* _Exercise objective_: Reproduce verbatim the entries from the line containing "Open the Leaflet attribution link" through the line containing "pyautogui.click(x=903, y=668)", both ends included.
** begin Data provided **
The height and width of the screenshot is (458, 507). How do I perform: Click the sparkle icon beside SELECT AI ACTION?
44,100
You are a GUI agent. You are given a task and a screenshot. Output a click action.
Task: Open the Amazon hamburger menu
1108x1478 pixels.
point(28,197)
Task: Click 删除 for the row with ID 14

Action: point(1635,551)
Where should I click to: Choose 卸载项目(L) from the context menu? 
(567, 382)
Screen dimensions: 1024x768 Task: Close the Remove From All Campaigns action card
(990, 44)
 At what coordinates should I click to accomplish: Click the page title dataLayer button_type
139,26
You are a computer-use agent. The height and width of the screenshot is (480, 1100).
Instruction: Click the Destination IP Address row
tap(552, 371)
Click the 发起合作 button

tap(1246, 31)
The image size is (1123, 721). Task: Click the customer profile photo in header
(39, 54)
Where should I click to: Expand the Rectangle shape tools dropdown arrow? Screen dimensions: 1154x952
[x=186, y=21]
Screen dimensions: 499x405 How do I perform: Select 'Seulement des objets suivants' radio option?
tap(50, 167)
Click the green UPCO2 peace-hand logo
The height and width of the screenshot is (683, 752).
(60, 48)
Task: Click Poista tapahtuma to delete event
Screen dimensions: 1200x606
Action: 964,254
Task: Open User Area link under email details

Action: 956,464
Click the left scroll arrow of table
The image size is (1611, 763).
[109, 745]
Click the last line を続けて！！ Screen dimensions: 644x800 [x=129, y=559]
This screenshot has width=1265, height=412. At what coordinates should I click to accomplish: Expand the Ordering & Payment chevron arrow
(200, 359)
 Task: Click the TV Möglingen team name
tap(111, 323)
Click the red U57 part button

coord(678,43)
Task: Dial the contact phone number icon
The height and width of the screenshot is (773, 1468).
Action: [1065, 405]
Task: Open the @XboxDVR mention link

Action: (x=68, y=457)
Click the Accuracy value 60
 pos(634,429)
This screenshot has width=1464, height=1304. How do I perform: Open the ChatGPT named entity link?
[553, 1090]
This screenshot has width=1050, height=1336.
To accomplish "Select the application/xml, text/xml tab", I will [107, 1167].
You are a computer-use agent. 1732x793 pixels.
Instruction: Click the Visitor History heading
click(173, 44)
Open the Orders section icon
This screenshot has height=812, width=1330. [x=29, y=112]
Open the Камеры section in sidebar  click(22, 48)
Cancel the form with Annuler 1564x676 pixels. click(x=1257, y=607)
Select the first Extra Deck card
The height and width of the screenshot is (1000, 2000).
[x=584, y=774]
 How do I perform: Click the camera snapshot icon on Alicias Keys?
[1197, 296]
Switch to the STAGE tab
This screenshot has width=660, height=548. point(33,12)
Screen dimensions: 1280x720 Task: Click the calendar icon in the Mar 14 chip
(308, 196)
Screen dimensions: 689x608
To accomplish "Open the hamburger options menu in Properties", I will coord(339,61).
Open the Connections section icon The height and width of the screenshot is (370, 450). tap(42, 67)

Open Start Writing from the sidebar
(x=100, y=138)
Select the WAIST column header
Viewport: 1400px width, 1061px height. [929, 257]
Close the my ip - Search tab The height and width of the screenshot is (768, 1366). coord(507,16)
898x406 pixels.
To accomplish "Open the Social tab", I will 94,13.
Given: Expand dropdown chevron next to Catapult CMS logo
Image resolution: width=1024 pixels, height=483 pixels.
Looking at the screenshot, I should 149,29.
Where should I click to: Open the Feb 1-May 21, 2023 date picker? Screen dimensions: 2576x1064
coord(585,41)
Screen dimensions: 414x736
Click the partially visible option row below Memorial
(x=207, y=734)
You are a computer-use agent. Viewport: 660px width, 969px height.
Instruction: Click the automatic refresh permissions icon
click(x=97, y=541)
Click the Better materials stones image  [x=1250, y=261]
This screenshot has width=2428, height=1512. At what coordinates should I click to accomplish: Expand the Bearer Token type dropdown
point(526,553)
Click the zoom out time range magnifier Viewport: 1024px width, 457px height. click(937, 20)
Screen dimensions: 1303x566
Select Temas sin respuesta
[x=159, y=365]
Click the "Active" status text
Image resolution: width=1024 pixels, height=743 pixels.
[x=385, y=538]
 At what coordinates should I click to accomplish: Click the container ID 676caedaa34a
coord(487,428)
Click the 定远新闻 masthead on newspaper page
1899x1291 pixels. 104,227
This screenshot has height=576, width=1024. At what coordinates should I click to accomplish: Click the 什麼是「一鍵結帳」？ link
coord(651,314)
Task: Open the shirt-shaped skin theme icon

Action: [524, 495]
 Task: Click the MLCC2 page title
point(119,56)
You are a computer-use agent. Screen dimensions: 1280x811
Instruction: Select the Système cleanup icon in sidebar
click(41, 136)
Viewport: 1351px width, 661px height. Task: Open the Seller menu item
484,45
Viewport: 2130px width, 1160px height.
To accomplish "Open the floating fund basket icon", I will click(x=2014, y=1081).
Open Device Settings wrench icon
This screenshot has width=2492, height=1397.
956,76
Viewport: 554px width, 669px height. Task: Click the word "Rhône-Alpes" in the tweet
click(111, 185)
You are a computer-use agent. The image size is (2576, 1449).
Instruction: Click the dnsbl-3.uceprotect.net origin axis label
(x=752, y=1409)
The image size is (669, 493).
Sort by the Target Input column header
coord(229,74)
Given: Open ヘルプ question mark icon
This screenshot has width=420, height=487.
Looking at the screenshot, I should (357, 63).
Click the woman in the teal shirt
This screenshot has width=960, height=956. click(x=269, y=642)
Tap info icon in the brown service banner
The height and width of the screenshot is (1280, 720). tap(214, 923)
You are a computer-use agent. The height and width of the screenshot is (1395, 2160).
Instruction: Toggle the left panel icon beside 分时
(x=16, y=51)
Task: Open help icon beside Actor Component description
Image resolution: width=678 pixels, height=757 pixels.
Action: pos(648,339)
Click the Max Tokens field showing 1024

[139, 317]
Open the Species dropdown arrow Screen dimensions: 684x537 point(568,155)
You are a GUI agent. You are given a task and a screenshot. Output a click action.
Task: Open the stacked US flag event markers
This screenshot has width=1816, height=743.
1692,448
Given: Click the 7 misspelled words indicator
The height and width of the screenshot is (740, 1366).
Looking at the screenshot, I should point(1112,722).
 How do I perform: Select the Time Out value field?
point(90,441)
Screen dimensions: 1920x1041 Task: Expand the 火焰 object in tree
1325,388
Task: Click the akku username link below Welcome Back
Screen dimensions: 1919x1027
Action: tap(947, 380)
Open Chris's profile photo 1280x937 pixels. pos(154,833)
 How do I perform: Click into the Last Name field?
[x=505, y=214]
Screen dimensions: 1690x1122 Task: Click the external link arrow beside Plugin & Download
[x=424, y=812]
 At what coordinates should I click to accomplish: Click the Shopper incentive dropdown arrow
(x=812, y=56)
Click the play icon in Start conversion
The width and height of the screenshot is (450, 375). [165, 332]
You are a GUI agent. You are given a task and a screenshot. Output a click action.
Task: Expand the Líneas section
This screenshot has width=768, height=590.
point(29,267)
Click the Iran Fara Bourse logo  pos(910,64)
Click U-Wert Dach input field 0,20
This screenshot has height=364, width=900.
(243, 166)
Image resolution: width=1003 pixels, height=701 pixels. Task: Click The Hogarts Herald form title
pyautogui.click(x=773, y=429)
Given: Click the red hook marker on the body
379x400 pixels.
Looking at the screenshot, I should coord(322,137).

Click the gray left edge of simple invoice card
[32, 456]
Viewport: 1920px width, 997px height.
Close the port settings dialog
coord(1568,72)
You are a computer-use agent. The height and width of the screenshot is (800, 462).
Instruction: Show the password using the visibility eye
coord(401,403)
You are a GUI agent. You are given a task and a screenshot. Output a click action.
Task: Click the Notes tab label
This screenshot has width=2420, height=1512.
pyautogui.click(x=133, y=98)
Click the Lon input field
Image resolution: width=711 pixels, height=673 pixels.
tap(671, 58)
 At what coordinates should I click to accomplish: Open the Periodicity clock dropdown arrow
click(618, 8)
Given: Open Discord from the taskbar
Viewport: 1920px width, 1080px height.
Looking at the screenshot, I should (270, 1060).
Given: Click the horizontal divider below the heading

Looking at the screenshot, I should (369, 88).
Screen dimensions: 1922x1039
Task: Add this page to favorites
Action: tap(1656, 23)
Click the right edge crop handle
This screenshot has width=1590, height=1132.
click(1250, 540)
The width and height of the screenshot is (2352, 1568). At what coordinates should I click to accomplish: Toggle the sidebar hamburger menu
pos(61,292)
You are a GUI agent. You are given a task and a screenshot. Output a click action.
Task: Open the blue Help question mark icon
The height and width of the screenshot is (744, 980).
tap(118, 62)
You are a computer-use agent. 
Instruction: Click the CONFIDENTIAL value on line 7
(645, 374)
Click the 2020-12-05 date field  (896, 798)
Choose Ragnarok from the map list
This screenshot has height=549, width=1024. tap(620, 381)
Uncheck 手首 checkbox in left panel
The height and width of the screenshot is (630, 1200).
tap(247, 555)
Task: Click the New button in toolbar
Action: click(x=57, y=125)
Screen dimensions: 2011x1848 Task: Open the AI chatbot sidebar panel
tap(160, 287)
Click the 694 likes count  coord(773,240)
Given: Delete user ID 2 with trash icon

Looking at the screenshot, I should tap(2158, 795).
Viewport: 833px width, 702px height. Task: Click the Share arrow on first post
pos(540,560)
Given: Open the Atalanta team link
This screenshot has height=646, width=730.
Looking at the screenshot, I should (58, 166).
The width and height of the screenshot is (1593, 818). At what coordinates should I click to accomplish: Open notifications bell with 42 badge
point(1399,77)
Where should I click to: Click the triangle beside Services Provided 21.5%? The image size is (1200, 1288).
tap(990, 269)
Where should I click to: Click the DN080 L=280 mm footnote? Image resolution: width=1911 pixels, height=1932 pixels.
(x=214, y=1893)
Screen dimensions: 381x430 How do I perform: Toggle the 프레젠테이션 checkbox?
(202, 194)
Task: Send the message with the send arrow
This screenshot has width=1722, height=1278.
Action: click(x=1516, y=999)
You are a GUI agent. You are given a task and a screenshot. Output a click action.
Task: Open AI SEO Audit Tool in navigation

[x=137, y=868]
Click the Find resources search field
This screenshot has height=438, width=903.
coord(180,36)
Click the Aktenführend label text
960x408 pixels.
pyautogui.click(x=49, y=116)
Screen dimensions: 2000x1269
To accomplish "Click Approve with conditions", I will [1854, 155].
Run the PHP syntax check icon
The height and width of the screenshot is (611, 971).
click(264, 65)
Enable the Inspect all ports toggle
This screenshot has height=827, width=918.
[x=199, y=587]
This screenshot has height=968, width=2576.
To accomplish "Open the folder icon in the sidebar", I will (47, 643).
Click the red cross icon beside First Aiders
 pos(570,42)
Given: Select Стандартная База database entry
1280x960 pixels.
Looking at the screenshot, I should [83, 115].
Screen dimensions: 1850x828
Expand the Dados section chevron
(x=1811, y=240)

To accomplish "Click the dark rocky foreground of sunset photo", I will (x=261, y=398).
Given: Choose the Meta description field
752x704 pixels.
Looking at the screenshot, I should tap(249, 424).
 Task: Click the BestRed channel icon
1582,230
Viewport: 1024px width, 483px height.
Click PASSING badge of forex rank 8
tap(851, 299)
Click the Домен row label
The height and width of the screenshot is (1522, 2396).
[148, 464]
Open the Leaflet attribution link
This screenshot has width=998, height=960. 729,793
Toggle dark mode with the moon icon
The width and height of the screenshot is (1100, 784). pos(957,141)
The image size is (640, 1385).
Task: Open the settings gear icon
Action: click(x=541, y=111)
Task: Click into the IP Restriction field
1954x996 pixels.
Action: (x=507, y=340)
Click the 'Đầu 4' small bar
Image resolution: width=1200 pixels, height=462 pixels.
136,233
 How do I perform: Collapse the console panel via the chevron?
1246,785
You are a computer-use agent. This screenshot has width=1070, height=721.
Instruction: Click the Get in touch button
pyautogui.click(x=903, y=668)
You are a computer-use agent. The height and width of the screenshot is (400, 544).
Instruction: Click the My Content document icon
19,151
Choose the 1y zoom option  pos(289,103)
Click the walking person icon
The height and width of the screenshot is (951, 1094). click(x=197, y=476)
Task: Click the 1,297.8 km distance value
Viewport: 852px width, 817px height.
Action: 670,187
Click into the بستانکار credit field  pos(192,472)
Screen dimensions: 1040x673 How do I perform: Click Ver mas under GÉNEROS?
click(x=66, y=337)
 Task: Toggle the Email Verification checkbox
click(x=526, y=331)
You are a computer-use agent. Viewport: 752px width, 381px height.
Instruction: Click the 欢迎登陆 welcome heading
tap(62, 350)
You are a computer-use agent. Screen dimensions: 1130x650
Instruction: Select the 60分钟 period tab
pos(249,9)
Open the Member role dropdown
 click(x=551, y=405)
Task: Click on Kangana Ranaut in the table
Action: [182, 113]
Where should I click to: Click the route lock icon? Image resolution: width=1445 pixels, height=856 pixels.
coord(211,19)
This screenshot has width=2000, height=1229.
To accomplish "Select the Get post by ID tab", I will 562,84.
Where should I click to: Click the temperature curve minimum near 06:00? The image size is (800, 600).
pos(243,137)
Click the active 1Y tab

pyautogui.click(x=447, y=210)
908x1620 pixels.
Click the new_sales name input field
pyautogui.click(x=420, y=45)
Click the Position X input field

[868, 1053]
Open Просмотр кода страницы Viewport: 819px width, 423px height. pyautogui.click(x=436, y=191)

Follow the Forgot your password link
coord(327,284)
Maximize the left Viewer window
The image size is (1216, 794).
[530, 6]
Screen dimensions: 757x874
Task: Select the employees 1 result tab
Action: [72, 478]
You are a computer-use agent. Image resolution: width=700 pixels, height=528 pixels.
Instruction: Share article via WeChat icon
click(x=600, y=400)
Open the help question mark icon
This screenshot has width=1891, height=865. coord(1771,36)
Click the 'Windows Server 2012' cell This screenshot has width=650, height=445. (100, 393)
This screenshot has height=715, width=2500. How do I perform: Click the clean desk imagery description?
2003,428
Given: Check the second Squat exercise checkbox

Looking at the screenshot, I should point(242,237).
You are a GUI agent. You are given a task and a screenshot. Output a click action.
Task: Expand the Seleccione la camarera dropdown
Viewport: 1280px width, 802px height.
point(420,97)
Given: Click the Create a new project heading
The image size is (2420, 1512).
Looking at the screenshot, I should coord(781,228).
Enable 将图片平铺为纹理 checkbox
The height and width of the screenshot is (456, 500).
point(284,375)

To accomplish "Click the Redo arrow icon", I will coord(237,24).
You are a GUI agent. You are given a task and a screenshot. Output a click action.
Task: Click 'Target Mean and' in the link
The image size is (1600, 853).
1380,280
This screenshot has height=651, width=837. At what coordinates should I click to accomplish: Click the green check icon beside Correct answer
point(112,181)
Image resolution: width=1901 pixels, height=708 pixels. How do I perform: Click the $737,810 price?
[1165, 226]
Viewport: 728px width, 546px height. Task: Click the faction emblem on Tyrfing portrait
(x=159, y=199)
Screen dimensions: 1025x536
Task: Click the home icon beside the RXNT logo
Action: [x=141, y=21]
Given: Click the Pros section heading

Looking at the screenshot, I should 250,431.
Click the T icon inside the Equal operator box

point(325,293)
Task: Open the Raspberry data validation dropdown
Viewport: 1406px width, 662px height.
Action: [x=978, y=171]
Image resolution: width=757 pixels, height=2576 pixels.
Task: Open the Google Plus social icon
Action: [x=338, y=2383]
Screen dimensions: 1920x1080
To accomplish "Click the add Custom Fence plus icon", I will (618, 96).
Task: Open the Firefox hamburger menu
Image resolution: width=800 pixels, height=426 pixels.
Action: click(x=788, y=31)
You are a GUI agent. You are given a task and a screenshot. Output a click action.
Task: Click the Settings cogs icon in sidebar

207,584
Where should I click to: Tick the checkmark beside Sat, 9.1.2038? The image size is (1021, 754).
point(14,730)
** end Data provided **
* _Reply_:
Open the Leaflet attribution link
This screenshot has width=998, height=960. 729,793
Toggle dark mode with the moon icon
The width and height of the screenshot is (1100, 784). pos(957,141)
The image size is (640, 1385).
Task: Open the settings gear icon
Action: click(x=541, y=111)
Task: Click into the IP Restriction field
1954x996 pixels.
Action: (x=507, y=340)
Click the 'Đầu 4' small bar
Image resolution: width=1200 pixels, height=462 pixels.
136,233
 How do I perform: Collapse the console panel via the chevron?
1246,785
You are a computer-use agent. This screenshot has width=1070, height=721.
Instruction: Click the Get in touch button
pyautogui.click(x=903, y=668)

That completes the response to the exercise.